Harriet Tubman was an American abolitionist and social activist. She was born in March 1822, in Dorchester County, Maryland.
She was born Araminta Ross, but later changed it to Harriet Tubman at the age of 13 years old to honor her mother. Tubman’s parents are Ben Ross and Harriet Greene Ross. Tubman has eight siblings, four brothers named Robert, Ben, Moses, and Henry and she has four sisters named Linah, Mariah Ritty, soph, and Rachel. Tubman was a middle child.
Tubman grew up under harsh and brutal treatment. She was born directly into a life of enslavement. When she was five or six she was already working as a house servant and later on the fields. She wanted freedom and justice. She was beaten and whipped by enslavers as a child. She suffered a traumatic head wound from a heavy metal weight intending to hit another slave but accidentally hit her instead. Tubman escaped slavery in the fall of 1849 she fled to Philadelphia when she was 27 years old.

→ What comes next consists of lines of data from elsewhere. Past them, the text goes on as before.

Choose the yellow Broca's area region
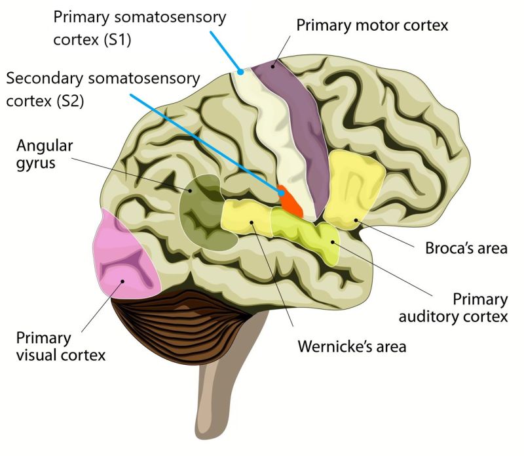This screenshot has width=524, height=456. coord(354,190)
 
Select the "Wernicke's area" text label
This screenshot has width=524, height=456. coord(352,346)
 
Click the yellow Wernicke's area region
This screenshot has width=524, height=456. coord(246,217)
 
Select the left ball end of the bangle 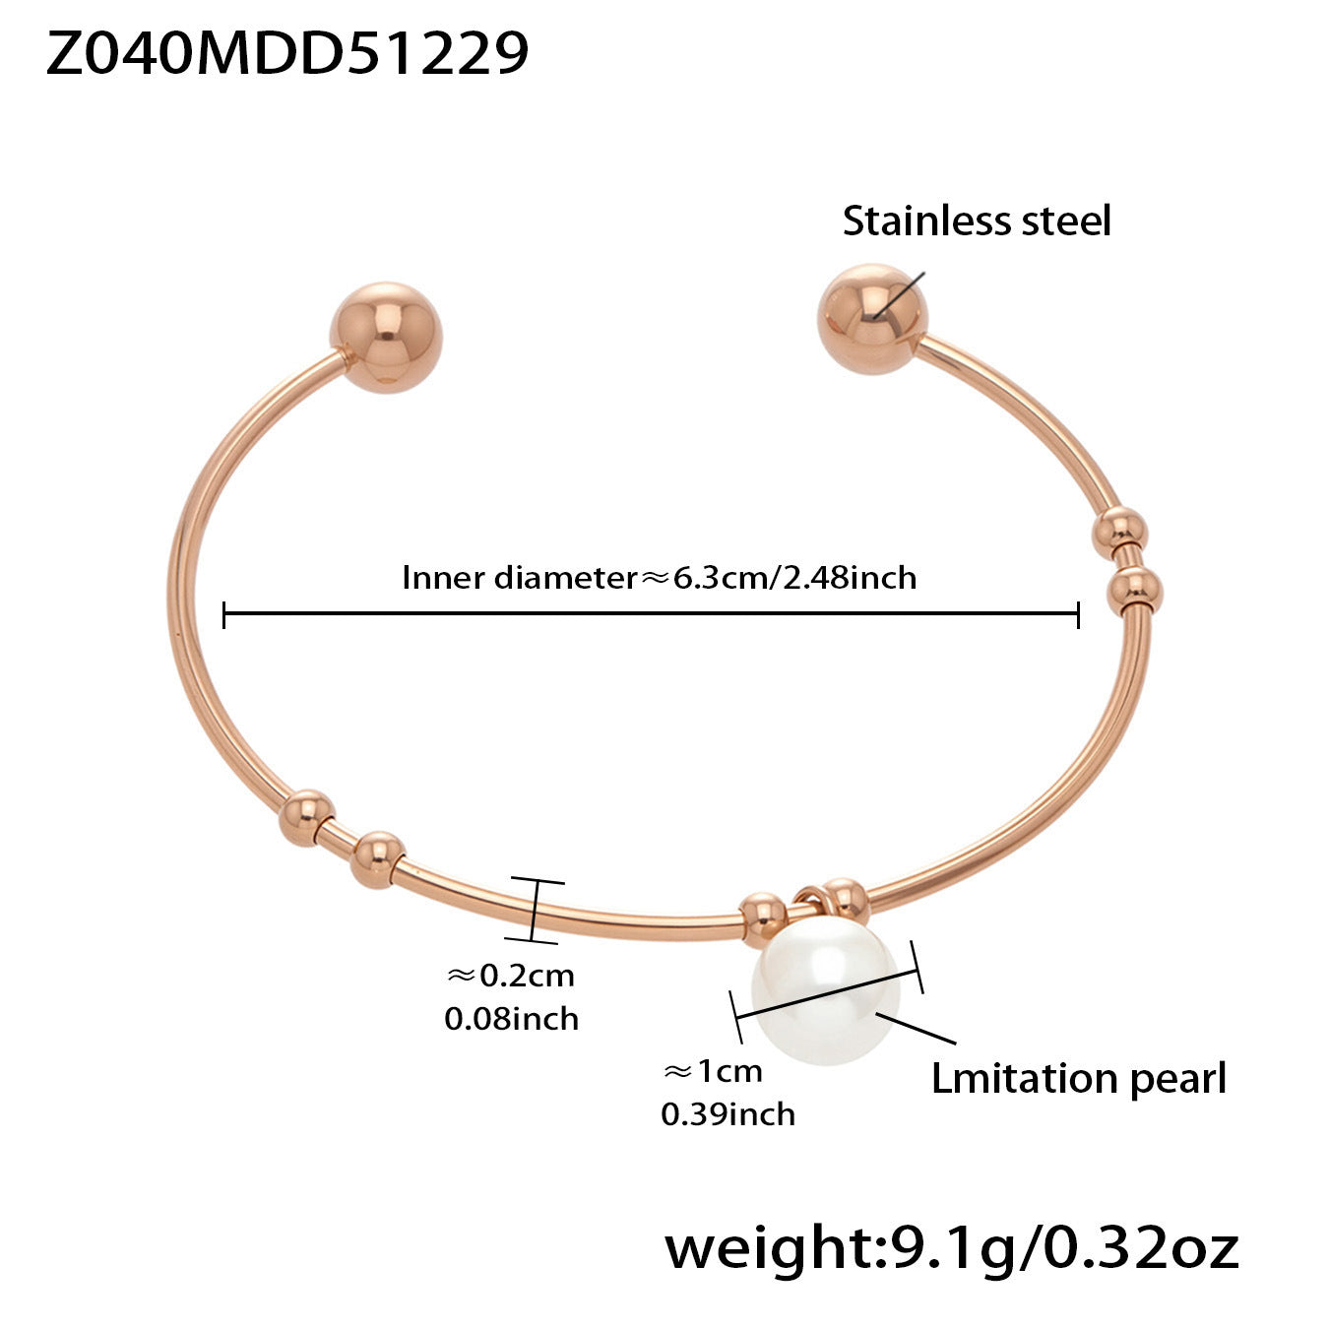tap(386, 337)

When she was free Tubman became an operator of the underground railroad. In 1850 she first saved her nieces from slavery. She later on saves her family and friends. She made 13 trips back and forth on the underground railroad to rescue enslaved people. She saved 70 people. After saving people she serves as a spy, scout, and nurse for the Union Army during the Civil War while continuing her fight against slavery.
Tubman settled in Auburn, New York in 1859 after the Civil War. She continued to fight for equality. She established the Harriet Tubman Home for the aged to take care of African Americans. She later died on March 10, 1913, at the age of 91. E
She made significant changes for the black community, saving many enslaved during her service on the Underground Railroad. Her accomplishment was to free people from slavery. Her legacy was to fight for freedom and equality.